Program Description
The Certified Bioavailable Antioxidants Program is a quality assurance program for antioxidant bioavailability.
On its own, or as a part of your overall Quality Assurance program, it has been designed to be easily used in your marketing program as well.
The program consists of two parts:
- Testing of the product against a placebo, or no product, in humans
(Clinical Study)
- to examine antioxidant bioavailability at the level of the human body;
- to determine a benchmark for lot-to-lot testing.
- Testing of the product in the
CAP-e assay on a
batch-to-batch or lot-to-lot basis at NIS Testing, as determined by your
in-house quality assurance program in conjunction with NIS Testing.
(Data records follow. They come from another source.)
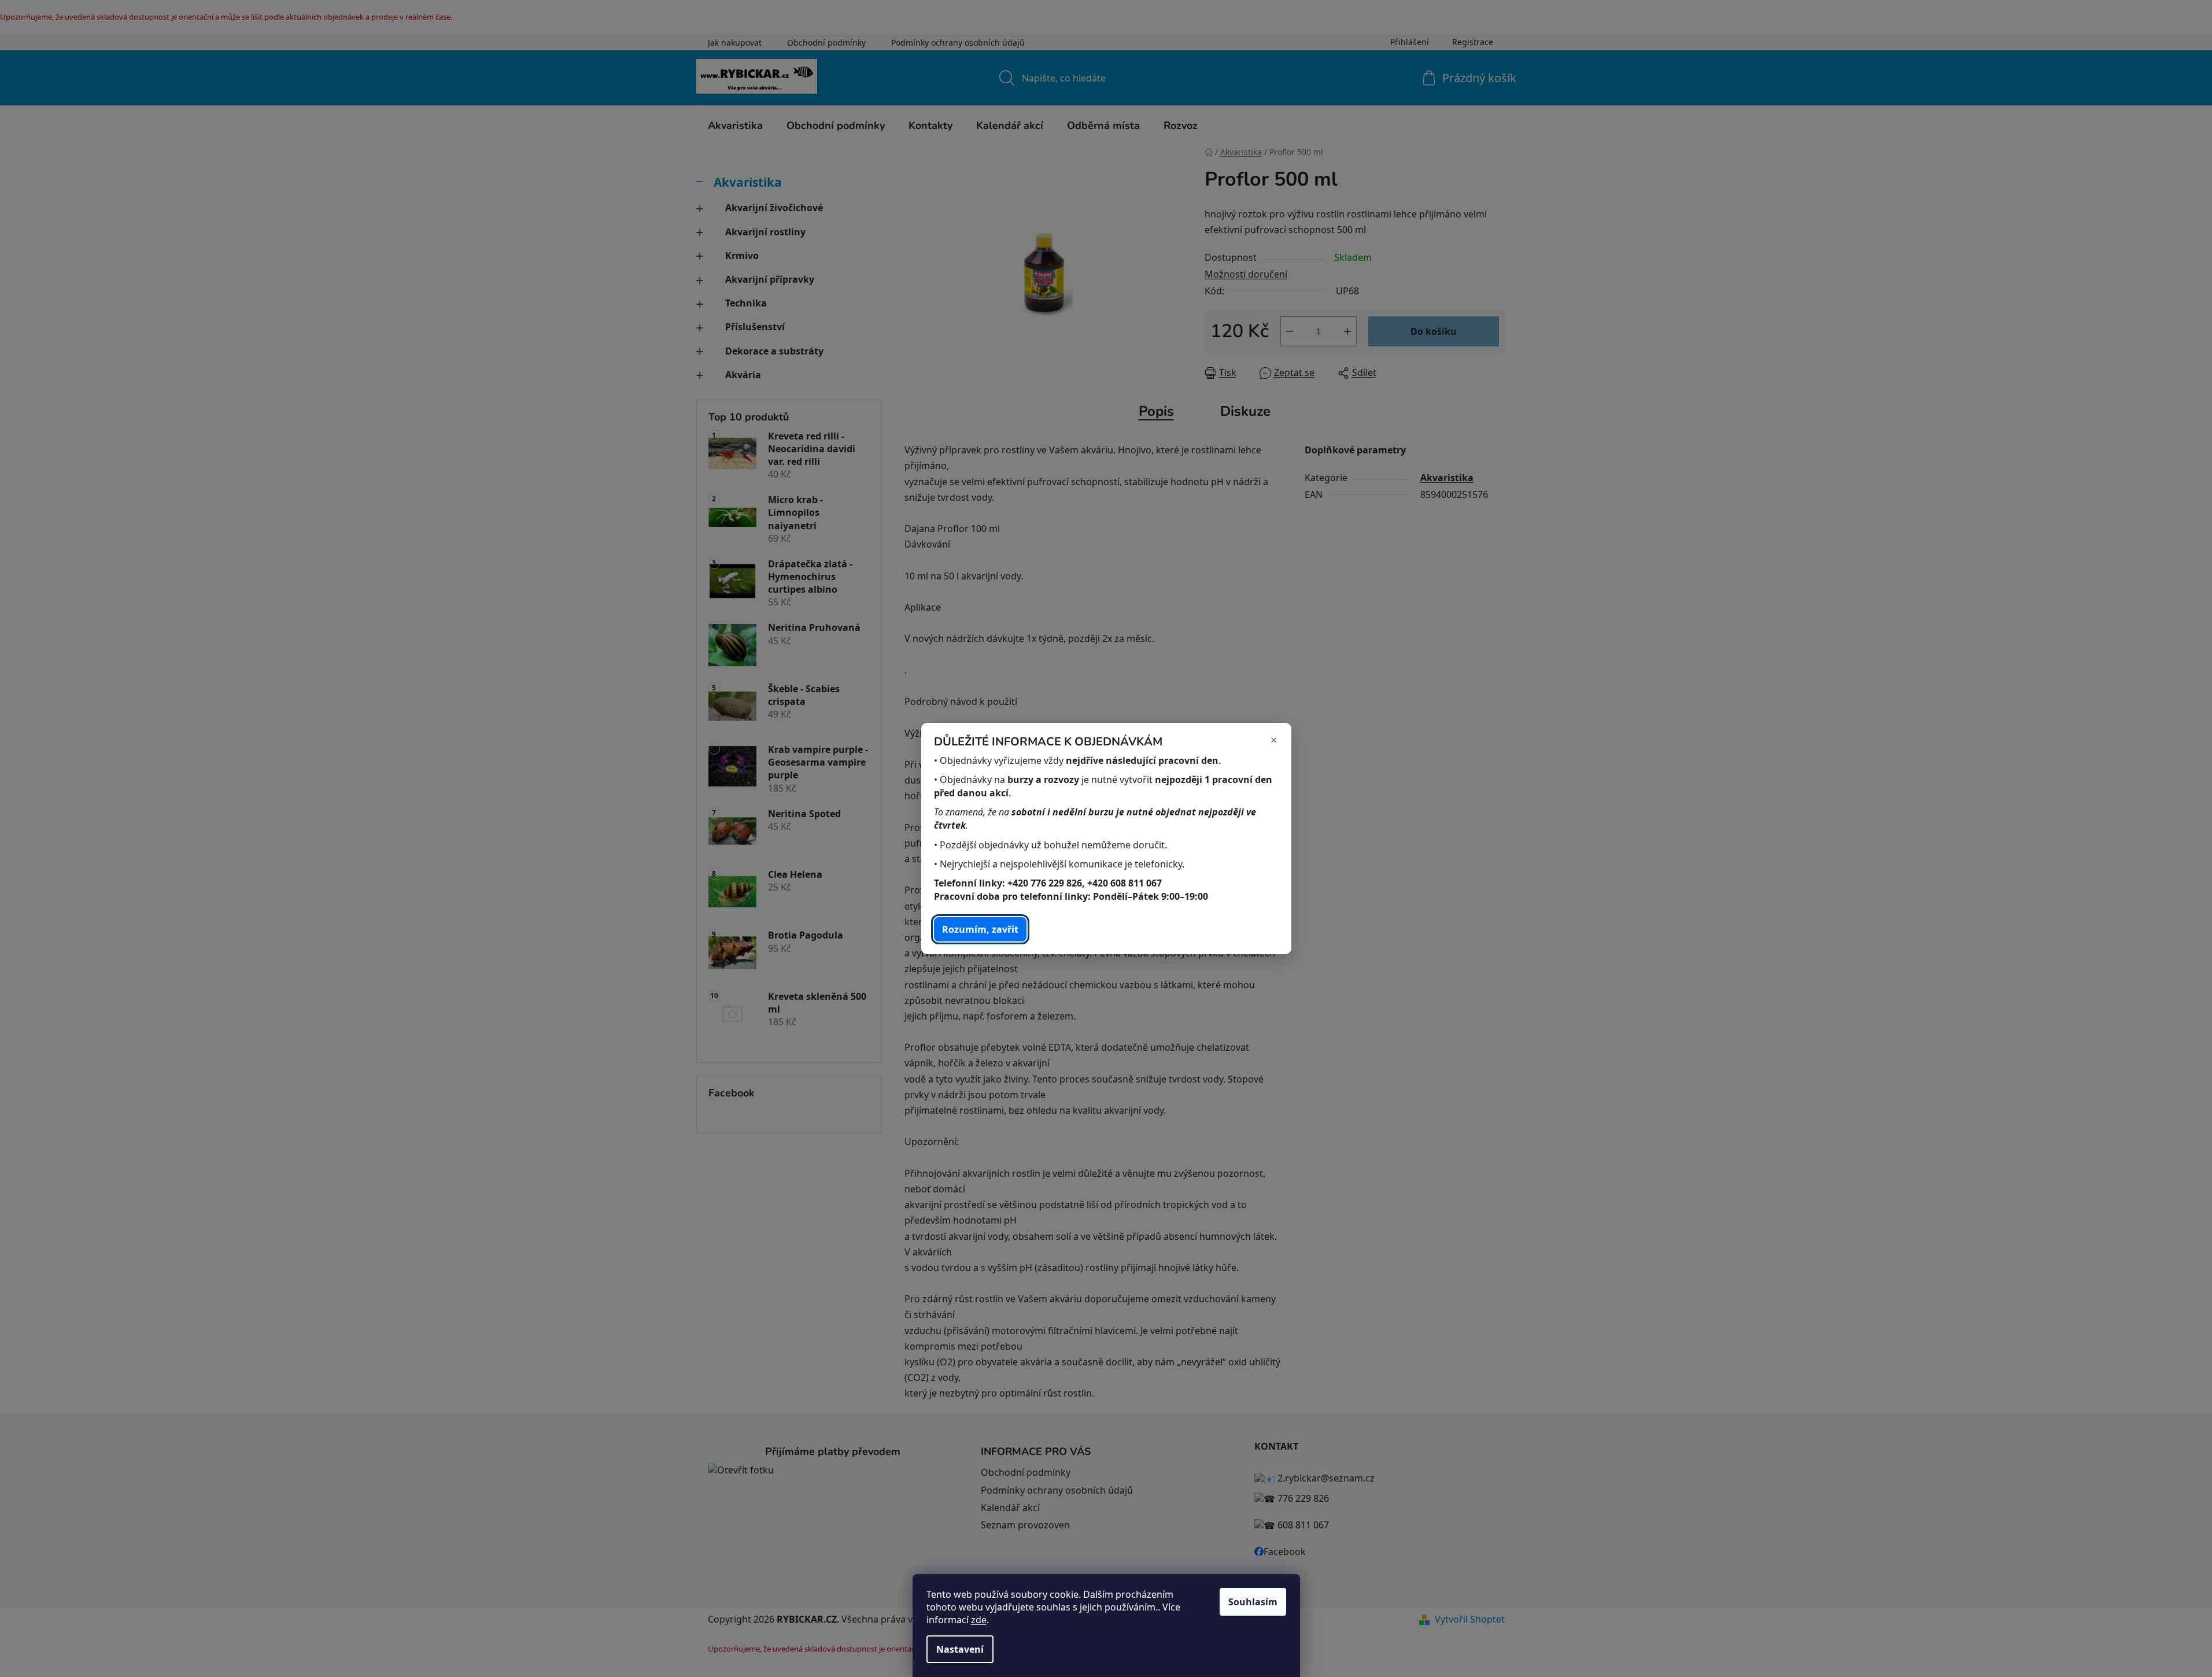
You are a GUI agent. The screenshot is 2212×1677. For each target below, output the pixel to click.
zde (979, 1619)
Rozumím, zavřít (980, 929)
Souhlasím (1252, 1601)
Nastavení (960, 1649)
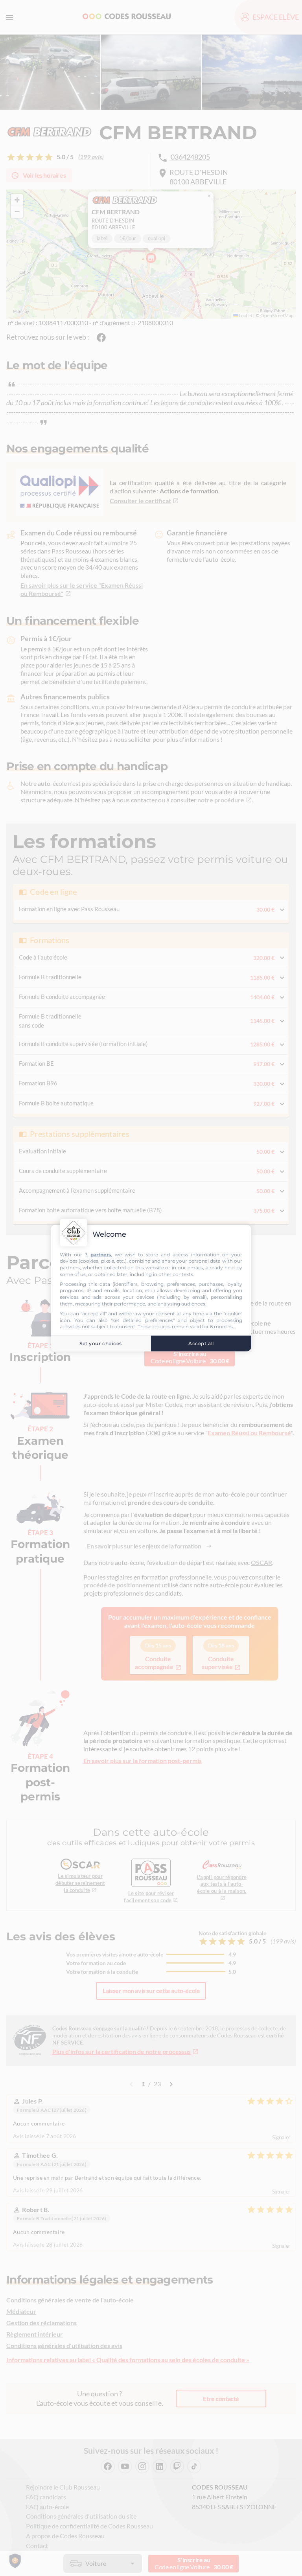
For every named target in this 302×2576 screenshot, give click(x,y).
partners (100, 1254)
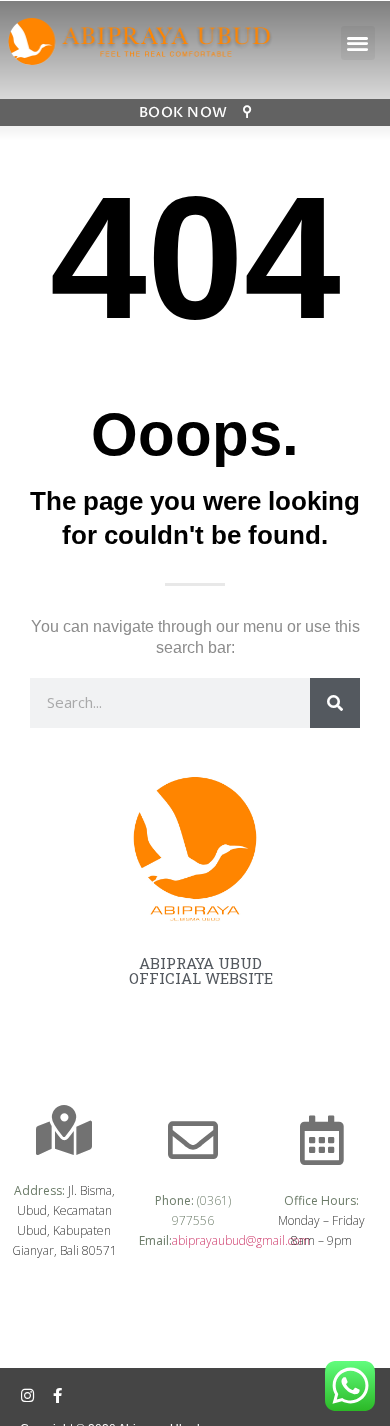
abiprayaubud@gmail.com (241, 1240)
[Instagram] (27, 1395)
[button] (358, 43)
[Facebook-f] (57, 1395)
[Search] (335, 703)
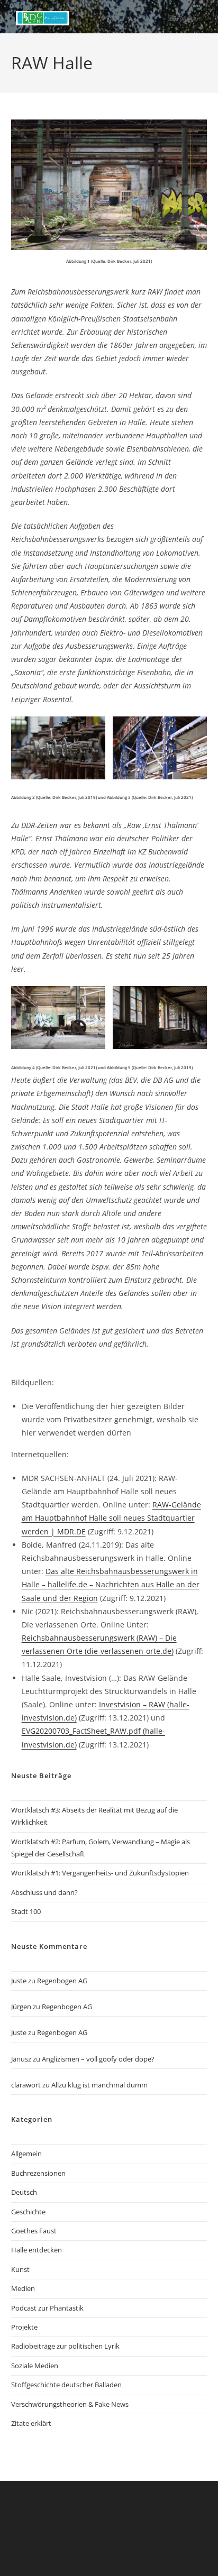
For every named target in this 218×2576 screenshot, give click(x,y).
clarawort (26, 2085)
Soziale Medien (34, 2365)
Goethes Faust (34, 2230)
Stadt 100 (26, 1911)
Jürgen (21, 2006)
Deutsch (24, 2192)
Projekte (24, 2327)
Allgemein (26, 2153)
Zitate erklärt (31, 2423)
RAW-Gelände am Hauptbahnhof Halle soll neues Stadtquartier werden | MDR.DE (111, 1517)
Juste (18, 1980)
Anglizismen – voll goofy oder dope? (98, 2059)
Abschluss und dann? (44, 1892)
A “Bioavailable Antioxidant” seal on your product packaging, and your
advertising for that product, visually tells the consumer a product has proven
antioxidant bioavailability.
Clinical Study
This clinical study is designed to generate data that can help you put a bioavailability seal on your product.
It is designed as a stand-alone study but can be part of a larger
research strategy. The clinical studies are
performed by the Research Division of NIS Labs.
The study evaluates the complete antioxidant capacity of your product,
including easily absorbed antioxidants existing in the native product, as well as antioxidant compounds released or generated as a
result of normal digestive processes.
The CAP-e bypasses the problem of quantifying “unknown metabolites” which may be part of a product’s total antioxidant capacity.
Metabolites don’t need to be chemically identified; as long as they are able to enter and protect living cells from oxidative damage,
they contribute to the CAP-e results.
This is in contrast to other types of bioavailability studies, where chemical analysis is performed on serum to examine the sample for
metabolites known to have come from the digestion of a natural product.
The clinical study, using the CAP-e test on serum, is different from many other types of bioavailability studies,
where specific antioxidants and/or metabolites need to be identifiable in the serum samples. The CAP-e measures the effect
of the total antioxidant capacity after consumption of complex products.